Samsung Galaxy Grand 2
- Manufacturer: Samsung Electronics
- Type: Touchscreen smartphone
- Series: Samsung Galaxy
- First released: December 2013 and January 2014 (India) February and March 2014 (Philippines)
- Predecessor: Samsung Galaxy Grand
- Successor: Samsung Galaxy Grand Max Samsung Galaxy Grand Prime
- Compatible networks: EDGE, GPRS (850, 900, 1,800, 1,900 MHz) HSPA+ 21, 5.76 Mbit/s
- Form factor: Slate
- Weight: 162 g (5.7 oz)
- Operating system: Original: Android 4.3 "Jelly Bean" with TouchWiz Nature UX Current: Android 4.4 "KitKat" (version 4.4.2) (last supported version) Unofficial: Up to Android 9, Lineage OS 16
- System-on-chip: ARM Cortex-A7
- CPU: 1.2 GHz quad-core processor ARM Cortex-A7 Snapdragon 400 MSM8226
- GPU: Adreno 305
- Memory: 1.5 GB RAM
- Storage: 8 GB
- Removable storage: microSD up to 64 GB
- Battery: Li-ion 2600 mAh
- Rear camera: 8 MP 1080p Full HD video recording @ 30 fps with auto-focus; self-timer; panorama; smile shot; face detection; stop motion
- Front camera: 1.9 MP
- Display: 5.25 in (13.3 cm) TFT LCD 720×1280 px (~280 ppi)
- Connectivity: Bluetooth 4.0; micro-USB 2.0; Wi-Fi (802.11a/b/g/n); Wi-Fi Direct; FM radio with RDS; A-GPS and GLONASS;
- Data inputs: Multi-touch capacitive touchscreen display; Ambient light sensors; Microphone; 3-axis magnetometer (compass); A-GPS; 3-axis accelerometer; Stereo FM Radio With RDS and Swype;
- Model: SM-G7100 (single SIM); SM-G7102 (dual SIM); SM-G7105 (LTE-enabled single SIM);

= Samsung Galaxy Grand 2 =

Android smartphone model

The Samsung Galaxy Grand 2 is a smartphone developed by Samsung Electronics, first announced on November 25, 2013 with Google Play.

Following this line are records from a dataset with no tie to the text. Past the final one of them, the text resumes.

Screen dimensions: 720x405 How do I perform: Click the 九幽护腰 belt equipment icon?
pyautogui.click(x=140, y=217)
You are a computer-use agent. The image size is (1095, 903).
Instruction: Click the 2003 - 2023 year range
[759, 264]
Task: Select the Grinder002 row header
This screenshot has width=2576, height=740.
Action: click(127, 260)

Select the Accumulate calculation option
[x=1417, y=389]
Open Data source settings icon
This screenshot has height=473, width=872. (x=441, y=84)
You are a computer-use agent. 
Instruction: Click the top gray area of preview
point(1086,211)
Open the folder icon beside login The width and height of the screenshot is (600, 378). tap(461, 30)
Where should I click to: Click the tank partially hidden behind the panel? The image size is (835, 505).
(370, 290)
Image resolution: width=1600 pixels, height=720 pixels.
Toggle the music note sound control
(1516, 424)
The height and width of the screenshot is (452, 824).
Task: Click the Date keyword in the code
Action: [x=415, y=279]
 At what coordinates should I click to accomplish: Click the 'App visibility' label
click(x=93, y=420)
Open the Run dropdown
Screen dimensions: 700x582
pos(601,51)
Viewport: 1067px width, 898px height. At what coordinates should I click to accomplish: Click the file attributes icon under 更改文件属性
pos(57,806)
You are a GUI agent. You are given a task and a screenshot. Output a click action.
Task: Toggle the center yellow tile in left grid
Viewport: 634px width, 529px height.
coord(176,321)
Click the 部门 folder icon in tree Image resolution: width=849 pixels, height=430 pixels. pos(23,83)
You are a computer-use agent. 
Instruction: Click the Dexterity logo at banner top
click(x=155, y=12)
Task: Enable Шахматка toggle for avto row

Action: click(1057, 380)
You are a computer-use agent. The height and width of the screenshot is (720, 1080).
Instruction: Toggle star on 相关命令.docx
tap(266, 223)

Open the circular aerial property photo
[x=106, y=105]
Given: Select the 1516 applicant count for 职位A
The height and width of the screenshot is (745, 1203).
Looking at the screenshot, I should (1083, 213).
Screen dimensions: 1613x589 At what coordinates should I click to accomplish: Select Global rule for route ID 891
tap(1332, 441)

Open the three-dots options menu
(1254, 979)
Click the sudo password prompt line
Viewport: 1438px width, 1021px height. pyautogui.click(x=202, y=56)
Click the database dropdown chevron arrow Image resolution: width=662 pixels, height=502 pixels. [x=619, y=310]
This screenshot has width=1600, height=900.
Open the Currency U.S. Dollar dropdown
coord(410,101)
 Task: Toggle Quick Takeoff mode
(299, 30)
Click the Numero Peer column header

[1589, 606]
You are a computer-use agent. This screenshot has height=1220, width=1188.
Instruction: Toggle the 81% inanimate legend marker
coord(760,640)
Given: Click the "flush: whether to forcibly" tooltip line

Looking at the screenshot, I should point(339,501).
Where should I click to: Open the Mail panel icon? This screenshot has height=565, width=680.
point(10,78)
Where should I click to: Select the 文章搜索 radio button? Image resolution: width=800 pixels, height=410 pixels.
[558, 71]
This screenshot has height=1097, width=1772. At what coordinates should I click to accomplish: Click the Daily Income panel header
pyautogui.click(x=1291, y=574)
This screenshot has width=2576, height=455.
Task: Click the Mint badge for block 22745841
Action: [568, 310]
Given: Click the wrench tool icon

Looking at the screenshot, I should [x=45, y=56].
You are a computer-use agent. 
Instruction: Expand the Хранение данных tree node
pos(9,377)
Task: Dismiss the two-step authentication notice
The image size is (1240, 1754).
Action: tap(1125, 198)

The phone has a quad core 1.2 GHz processor and 1.5 GB of RAM, with an internal memory of 8 GB which can be extended to another 64 GB by use of microSD cards. The device also supports internet connectivity through 2G and 3G apart from Wi-Fi.

The Google Play Newsstand, Games, Music, Movies & TV, and Books, Navigation systems including A-GPS and GLONASS with Google Maps. The phone launched with Android 4.3 (Jelly Bean) OS. On 14 July 2014 the phone was upgraded to Android 4.4.2 KitKat by an OTA update. There were many issues related with the update. Many users were complaining about unexpected restarts, frequent freezing, System UI errors, unable to change lock screen wallpapers and more. All these issues have been resolved recently with the latest K1 build, which comes along with Samsung Knox.

== Features ==
The Galaxy Grand 2 features an 8 MP rear camera that is capable of high resolution photos and video capture. The primary camera is capable of Full HD video recording at 1920×1080p at 30 frames per second. The quality can be adjusted between HD ready to Full HD depending on the amount of space to be utilized for each video file. The camera comes with an LED flash that is capable of illuminating your subjects quite adequately even in low light conditions. The secondary front-facing camera is composed of a 1.9 MP camera. Autofocus, Geotagging, Touch Focus and Face Detection are some of the advanced features supported by the phone, as well as an image stabilizer and smile detector, and basic image editor.

The Samsung Galaxy Grand 2 is powered by a 2600 mAh Li-ion, which is capable of lasting up to 17 hours. The 5.25 inch TFT HD, multi-touch screen is capable of 16 million colours.

Launched in two variants, G7102 with dual SIM card slots and G7105 with LTE network support, dual micro SIM slots and with dual standby. As compared to its former model Samsung Galaxy Grand, in terms of display, it has larger screen size, improved display resolution, and Pixel Per inch.